Антигон Одноглазый обманом занес себя в число должников: он привел какого-то человека, который и сказал, что он одолжил ему денег через трапезита. Деньги ему выплатили, но потом он был уличен в обмане, и Александр в гневе прогнал его из дворцовой среды и отнял у него командование войском.
А был Антигон воином блистательным: когда юношей еще при Филиппе он участвовал в осаде Перинфа, стрела из катапульты попала ему в глаз; он не позволил ее вытащить и не оставил сражения, пока не оттеснил врага и не запер его в городе. Он тяжко переживал свое бесчестье; ясно было, что он в печали и отчаянии покончит с собой. Царь испугался этого, смирил свой гнев и велел ему оставить деньги себе.
71Александр радовался на тех мальчиков (было их 30 тысяч), которых он оставил, приказав их учить и воспитывать. Возмужавшие, красивые, они проявили изумительную ловкость и легкость в военных упражнениях. Македонцев огорчала радость царя: они боялись, что он станет меньше о них думать.
Поэтому, когда он собирался отправить домой слабых и увечных, они заявили, что это оскорбительное издевательство: целиком использовать людей, а теперь с позором их прогнать, вышвырнув на родину к родителям уже не такими, какими он когда-то их взял. Пусть он отпустит всех, считая, что все македонцы никуда не годятся; пусть с ним останутся эти танцоры, с которыми он покорит всю вселенную.
Александр очень обиделся, осыпал их в гневе бранью, прогнал своих телохранителей и передал их должность персам, поставив их копьеносцами и жезлоносцами. Видя, что свита царя состоит из персов, что они удалены и оскорблены, македонцы притихли и, одумавшись, поняли, что они от ревности и гнева почти что обезумели.

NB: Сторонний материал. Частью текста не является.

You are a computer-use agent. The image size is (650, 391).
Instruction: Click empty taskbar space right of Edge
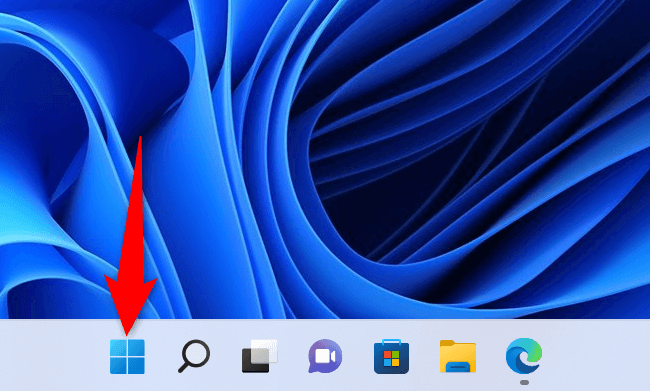coord(597,356)
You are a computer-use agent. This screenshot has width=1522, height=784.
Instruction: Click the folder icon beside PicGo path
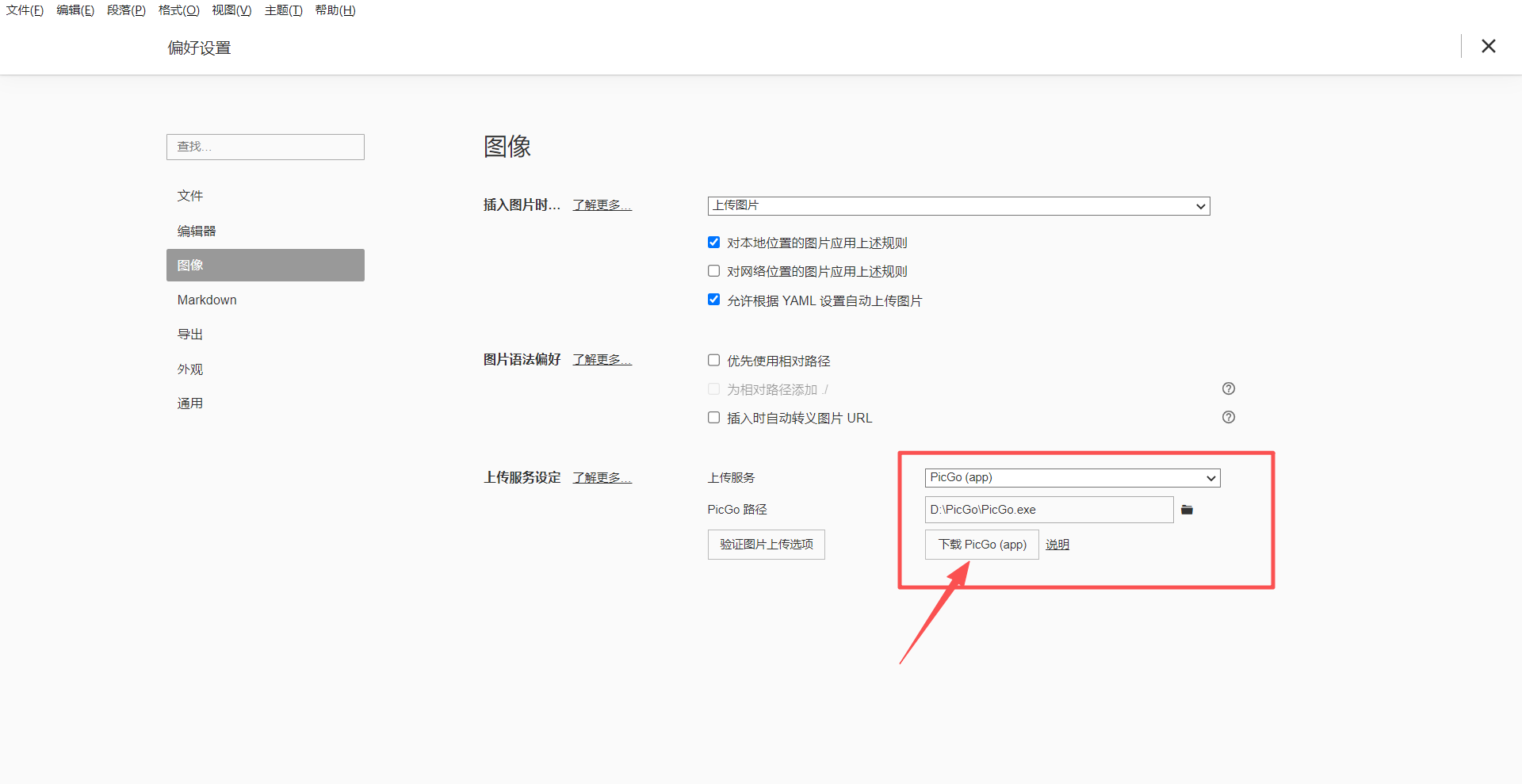1187,510
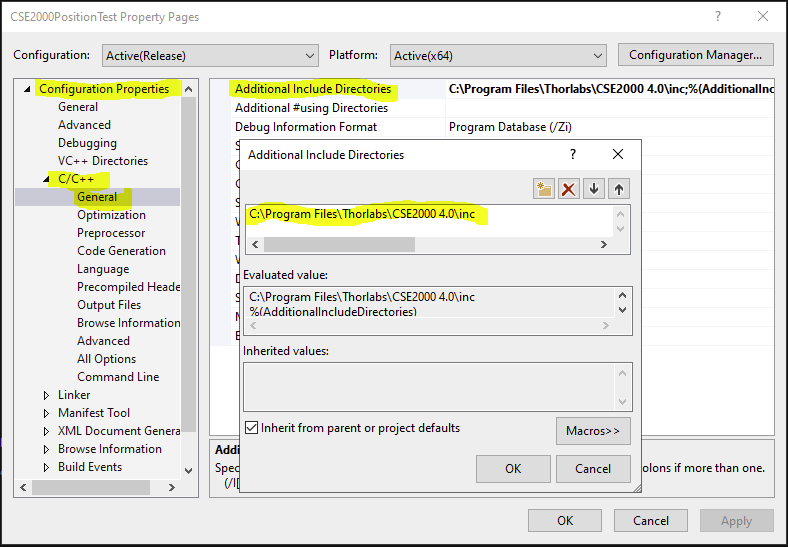Click OK in the include directories dialog

point(513,468)
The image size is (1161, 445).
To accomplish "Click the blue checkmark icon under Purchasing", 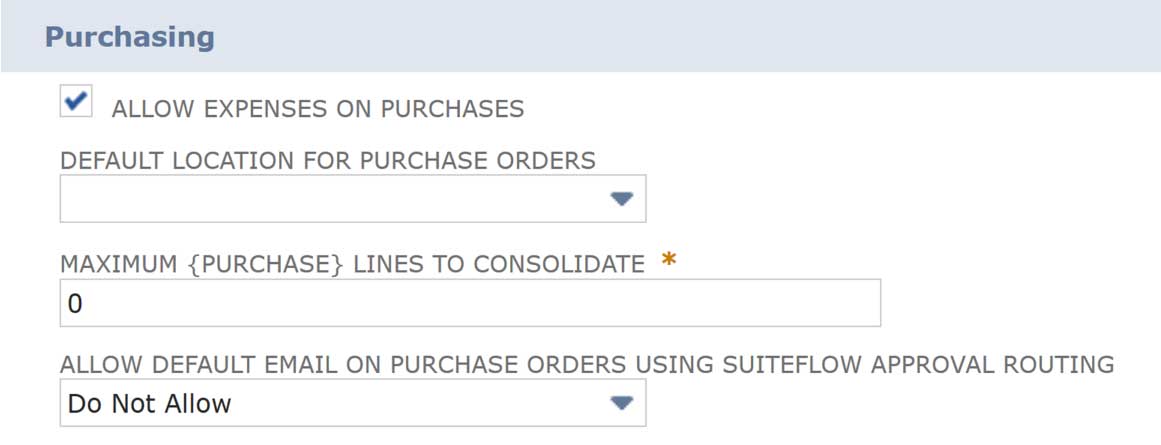I will (x=76, y=100).
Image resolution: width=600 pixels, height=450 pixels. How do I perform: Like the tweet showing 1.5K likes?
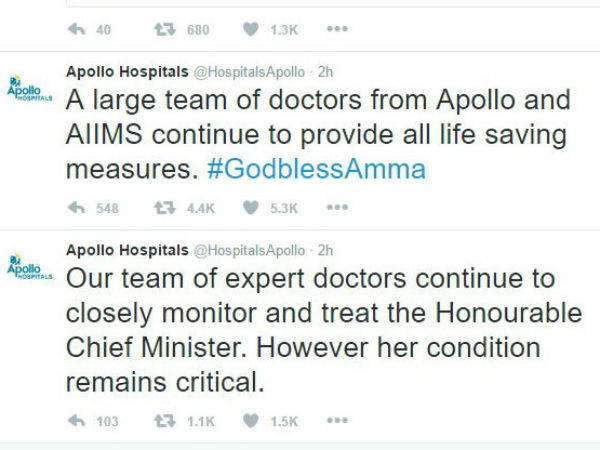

Образумившись, без оружия, в одних хитонах пошли к царской палатке с плачем и криками: они отдаются в его волю, пусть поступает с ними, как с неблагодарными злодеями. Александр не допустил их к себе, хотя и смягчился. Македонцы не уходили: два дня и две ночи терпеливо стояли они так, плакали, называли его владыкой.
На третий день Александр вышел к ним: видя их печаль и унижение, заплакал и горевал долго. Затем, после умеренных упреков, ласково поговорил с ними и отпустил негодных к военной службе. Он щедро одарил их и написал Антигону, чтобы на всех играх и театральных представлениях они сидели в первом ряду с венками на головах. Сиротам, детям умерших воинов он назначил пенсию.
72
Прибыв в Мидию, в Экбатаны, и справившись с неотложными делами, он опять отдался празднествам и театральным представлениям; к нему из Эллады прибыло 3 тысячи артистов. Как раз в эти дни Гефестион захворал лихорадкой. Молодой, привыкший к солдатской жизни, он не соблюдал в точности предписаний врача; когда врач его, Главк, ушел в театр, он, съев за завтраком вареного петуха и выпив большую чашу вина, почувствовал себя плохо и вскоре умер.
Александр обезумел от горя. Он приказал сейчас же в знак траура остричь гривы всем лошадям и мулам; сломал зубцы на городских стенах; распял несчастного врача; прекратил игру на флейтах и вообще всякую музыку в лагере надолго, пока от Амона не пришел приказ чтить Гефестиона как героя и приносить ему жертвы.
Утешением в горе стала Александру война: он выступил, словно на охоту за людьми, и, покорив племя косеев, перебил всех поголовно, назвав это жертвоприношением за Гефестиона.
Решив потратить на его похороны, на могилу и ее украшения до 10 тысяч талантов, он хотел, чтобы памятник искусной работой и отделкой превзошел самые расходы. Больше всего из архитекторов стремился он привлечь Стасикрата, известного широким размахом и смелостью своих нововведений, а также их пышностью. Как-то раньше, встретившись с Александром, тот говорил ему, что фракийский Афон – это единственная гора, которая может принять образ и подобие человека.
Если бы царь приказал, он превратил бы Афонскую гору в его статую, славную и вечную; в левой руке она будет держать многотысячный город, из правой будет течь в море обильный речной поток. Царь тогда отклонил это предложение; теперь он проводил время в беседах с художниками; его замыслы были еще нелепее и затеи еще расточительнее.